DETAILS:
Date: Tomorrow, June 30, 2020
Time: 7:00 am
Location: Moulton is hosting this availability from his Washington, DC office via Google hangouts.
To join by video, visit this link at 10:00 am tomorrow: https://meet.google.com/buj-koyy-xwq
To join by phone dial: +1 470-242-8197 and use pin: 301793157#
RSVP: Please RSVP to Tim Biba, Tim@mail.house.gov, in case the meeting call-in info changes. Moulton is happy to answer off-topic questions about the news of the day tomorrow at the end of the availability.
BACKGROUND:
At-Sea Monitors are people who ride commercial fishing boats to collect data in order to prevent overfishing and ensure regulatory compliance. They are hired by private-sector companies and follow the commercial fishing season from port to port across the country as the seasons change. Monitors typically ride on several different boats while they are in one location. Moulton believes NOAA has failed to lead by reinstating the monitors without a plan to do it safely.
NOAA will have a tough time making the case to fishermen that the transmission risk has decreased. According to The Washington Post, the same day that NOAA informed Moulton’s office about the end of the suspension, five members of its “Hurricane Hunter” research aircraft team tested positive for the virus. The positive tests caused several other team members at their Florida base to enter a precautionary quarantine for 14 days as the country enters hurricane season.
On June 18, Moulton and Rep. Bill Keating wrote Under Secretary of Commerce Dr. Neil Jacobs, who is currently in charge of NOAA for the Trump Administration demanding a delay so that NOAA could build a plan to make the return of At-Sea Monitors safer.

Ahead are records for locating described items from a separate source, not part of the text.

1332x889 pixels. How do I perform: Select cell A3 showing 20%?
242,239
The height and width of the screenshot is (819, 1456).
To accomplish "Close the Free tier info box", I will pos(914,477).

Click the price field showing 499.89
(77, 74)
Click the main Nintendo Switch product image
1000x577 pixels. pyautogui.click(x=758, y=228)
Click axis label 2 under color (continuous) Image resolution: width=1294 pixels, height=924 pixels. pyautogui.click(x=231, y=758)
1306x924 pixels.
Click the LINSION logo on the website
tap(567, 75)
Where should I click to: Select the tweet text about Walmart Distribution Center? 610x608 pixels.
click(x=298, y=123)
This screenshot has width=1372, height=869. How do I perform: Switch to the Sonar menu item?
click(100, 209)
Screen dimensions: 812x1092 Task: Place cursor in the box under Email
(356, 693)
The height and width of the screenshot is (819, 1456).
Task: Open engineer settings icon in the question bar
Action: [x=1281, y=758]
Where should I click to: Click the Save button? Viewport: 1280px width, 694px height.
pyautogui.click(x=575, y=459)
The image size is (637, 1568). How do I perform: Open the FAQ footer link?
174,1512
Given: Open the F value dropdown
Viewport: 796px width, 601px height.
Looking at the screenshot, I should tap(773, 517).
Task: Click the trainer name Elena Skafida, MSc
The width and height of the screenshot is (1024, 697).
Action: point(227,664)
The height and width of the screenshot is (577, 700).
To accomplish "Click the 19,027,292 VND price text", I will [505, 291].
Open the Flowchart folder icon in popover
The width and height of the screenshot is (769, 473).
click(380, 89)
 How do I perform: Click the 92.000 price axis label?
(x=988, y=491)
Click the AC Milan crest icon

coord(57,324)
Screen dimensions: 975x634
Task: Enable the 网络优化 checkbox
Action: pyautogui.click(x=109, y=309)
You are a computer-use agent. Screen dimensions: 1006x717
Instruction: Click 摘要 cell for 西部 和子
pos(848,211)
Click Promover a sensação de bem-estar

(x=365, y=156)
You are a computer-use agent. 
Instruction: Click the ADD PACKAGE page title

Age is a key risk factor for contracting the coronavirus, and many commercial fishermen are in the at-risk age groups. According to a study by the University of Fairbanks, the average age of commercial fishermen is on the rise. The study, which explored Massachusetts' fishing rival Alaska’s commercial fishing industry, found that the average of commercial fishermen there has jumped from 40 to 50 in the last decade. Trends in Massachusetts are similar and have led Moulton, a Democrat, to work with Alaska Republican Don Young on legislation to get more young Americans into commercial fishing.
Some of the most severe outbreaks of coronavirus to date have occurred aboard ships, where social distancing is often impossible. Earlier this year, a coronavirus outbreak ravaged the Navy aircraft carrier USS Theodore Rooseveltinfecting more than 1,000 of the ship’s nearly 4,900-person crew of sailors and Marines. The Diamond Princess, a cruise ship that was the source of a major outbreak of the virus in February that killed 17 people and sickened about 20 percent of the boat’s passengers, was such a fertile breeding ground for the virus that researchers used it as a case study to predict the virus’s spread in the world’s most densely-populated cities.
Commercial fishing has proven itself essential since the quarantine began. Consumer demand for fish skyrocketed after outbreaks at pork and poultry plants threatened the supply chain that puts food on American tables, and the cooped up country started exploring new foods to break up the monotony of staying home. A New York Times article in April reported:
“...At supermarkets and other stores, seafood purchases have set records. Year-over-year sales of both canned and frozen seafood were around 37 percent higher for the four weeks that ended April 19, according to data from IRI, a Chicago-based market research firm.
Some large supermarket chains closed their seafood counters for a while so their regular workers could help stock shelves that were emptying nearly as quickly as new cans and boxes could be unpacked. Still, fresh seafood -sales were up by about 13 percent in the same four weeks.”